The missionaries made their escape and by 1807 John Youl was at Port Jackson and there he met with a group of Non-Conformists, who had formed a settlement at Portland Head, on the Hawkesbury River in New South Wales. In 1808 this group formed the ‘Portland Head Society for the Promoting of Christian Knowledge and the Education of Youth’.
In 1809 this Society built on Ebenezer Mount a small building to be used as a church and school. It still bears the name ‘Ebenezer Church’ and is claimed by the Presbyterians as the oldest one in Australia. John Youl became its first minister and school teacher.

In 1809 John Youl married Jane Loder, daughter of ‘Sergeant’ George Loder, local gaoler and pound keeper. Youl worked in New South Wales for six years and then returned to England where he was ordained deacon by the Bishop of Chester on 15th March 1815 and in June the same year he was ordained priest by the Bishop of London. He returned to New South Wales with an appointment as chaplain at Port Dalrymple, Van Diemen’s Land.

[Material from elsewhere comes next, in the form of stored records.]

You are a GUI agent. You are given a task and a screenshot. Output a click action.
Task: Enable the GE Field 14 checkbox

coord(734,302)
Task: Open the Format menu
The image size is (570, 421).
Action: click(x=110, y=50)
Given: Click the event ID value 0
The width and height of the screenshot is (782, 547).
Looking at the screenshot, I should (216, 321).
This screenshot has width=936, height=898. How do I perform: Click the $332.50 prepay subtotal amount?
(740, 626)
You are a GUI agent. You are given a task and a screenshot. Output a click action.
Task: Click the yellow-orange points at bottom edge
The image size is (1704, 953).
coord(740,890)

The Reverend Youl was detained in Sydney until he could take up his appointment at Port Dalrymple in 1819. He arrived there in November and settled at George Town, making regular seasonal visits up the Tamar to Launceston.
In 1824 the main settlement was moved from George Town to Launceston and the Reverend Youl became a resident of Launceston. The building in the settlement first used for worship was a converted blacksmith’s shop. It also served as a school and court-house.

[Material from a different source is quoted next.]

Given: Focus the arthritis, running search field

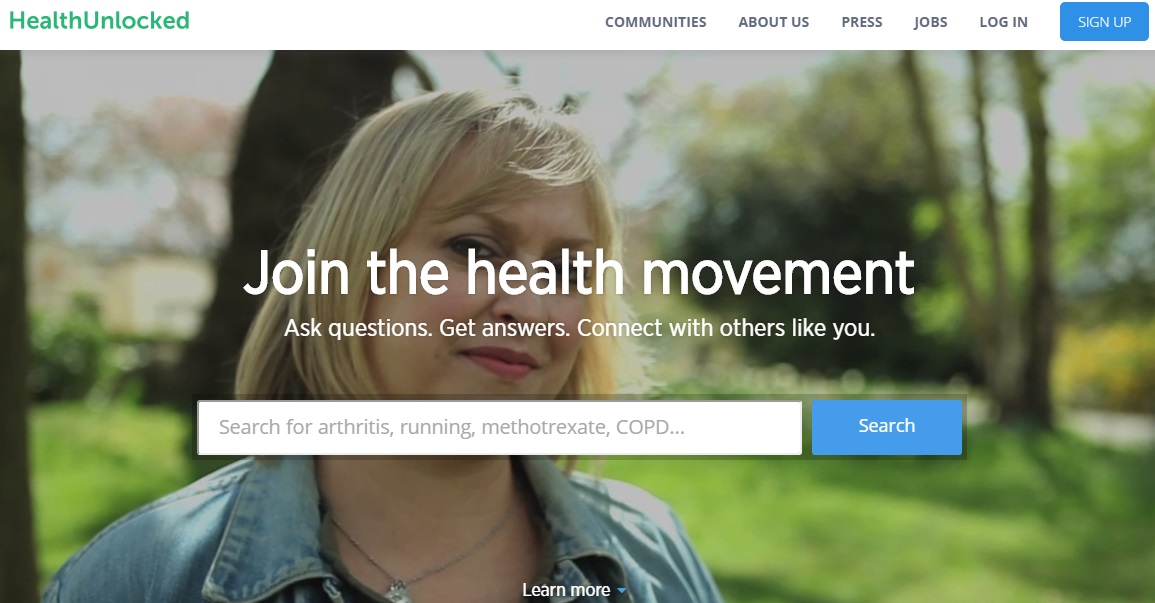Looking at the screenshot, I should (499, 427).
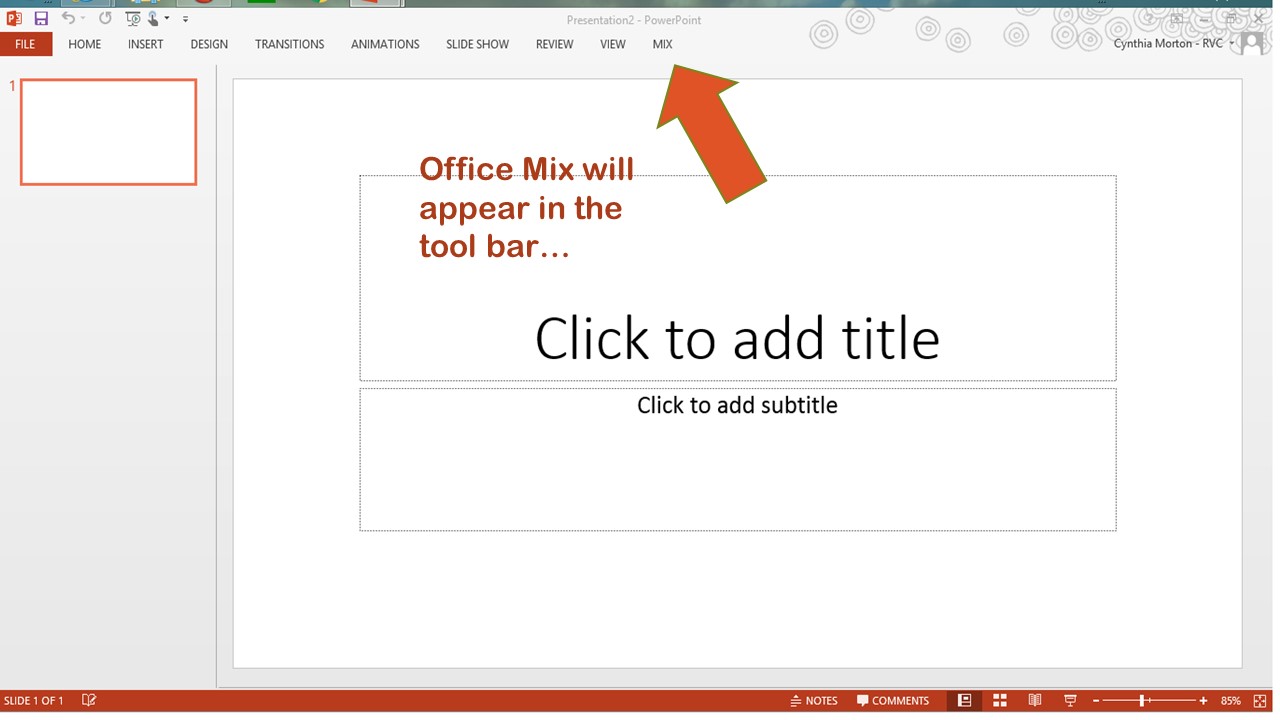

In September1824 the foundations were begun for a church, and on 28th December, 1824, the corner stone was laid with great ceremony. The land, set in the bush away from the river and the houses, had been consecrated the previous year, 1823, by the Reverend Samuel Marsden of Sydney, the senior chaplain of the two colonies.

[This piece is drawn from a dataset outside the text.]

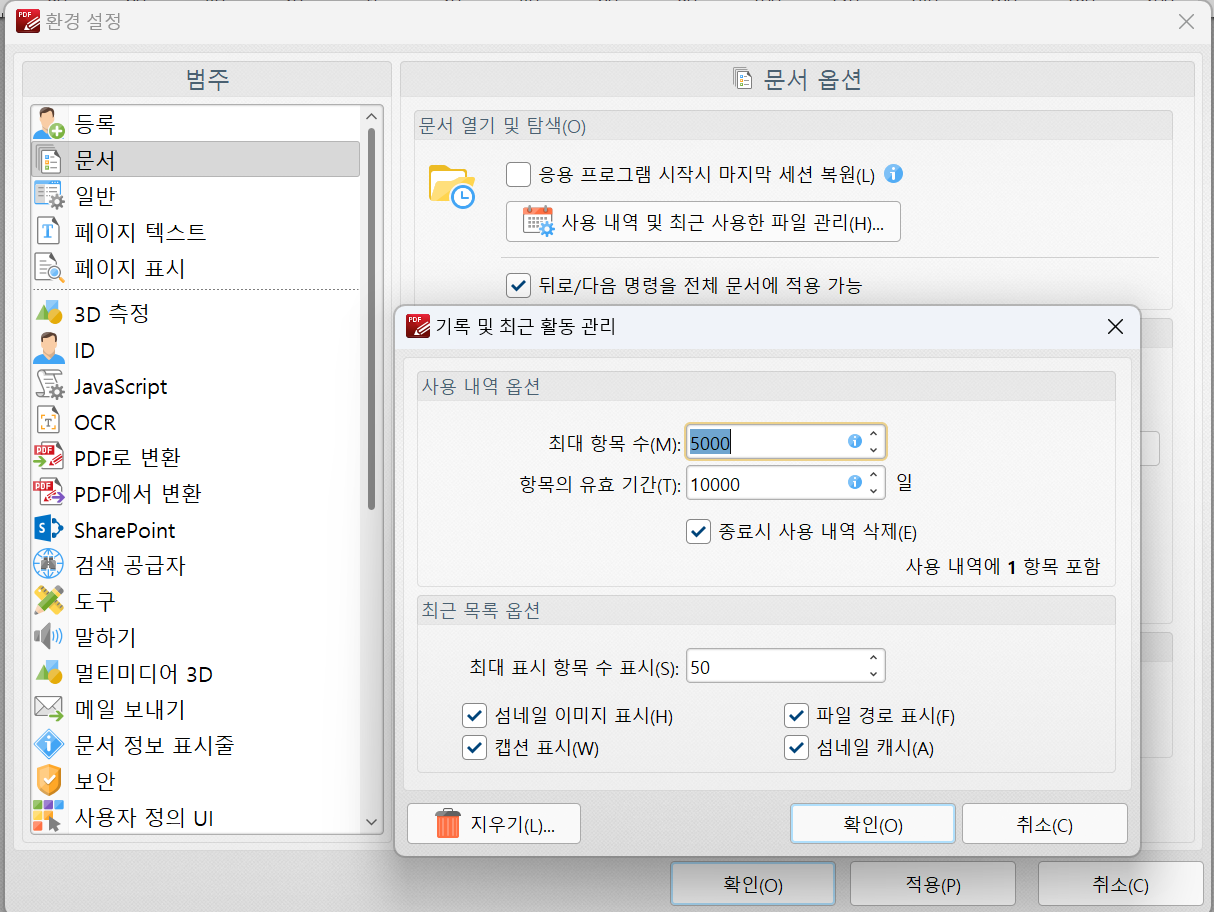
Task: Disable the 파일 경로 표시 checkbox
Action: coord(796,716)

On the memorable day of Friday, 16th December 1825 the Reverend John Youl first opened the new St. John’s Church for divine service. It was in a very unfinished state. The galleries were not fitted and the tower was incomplete. Youl opened a public subscription to purchase an organ. He took an interest in the labours of a prisoner at the Launceston Goal who was making a cast-iron clock for the church. This was to be the first town clock.
Unfortunately the Reverend Youl did not keep diaries of his life’s work for the church, but the registers of the parish dating from his first visit in 1819, show the magnitude of his work. His parish extended to all the settled areas in the north of the island, and included duties at the church, the gaol and the factories where the female prisoners were, the schools and the condemned cell.

The Reverend Youl did not live to see his church completed as on 26th March 1827 he died as a result of hard work and ill-health. He was buried in what became the Cypress Street Burying Ground. The St. John’s Church building itself, particularly the remaining original western end, is the most important testimony to his life and work.
John and Jane Youl had nine children. The Government had given the Reverend Youl 200 acres of valuable land beyond the Norfolk Plains area, and after her husband’s death, Jane moved onto their property called ‘Symmons Plains’ with her family. The Reverend Youl’s glass chalice was taken to Symmons Plains and only returned to St John’s Church in 1973 when a young descendant of John Youl, The Reverend David Lewis, was appointed the church as assistant curate. Jane Youl died on 19th July 1877. Direct descendants of Jane and the Reverend John Youl held the property at ‘Symmons Plains’ until 2012 when the property was sold.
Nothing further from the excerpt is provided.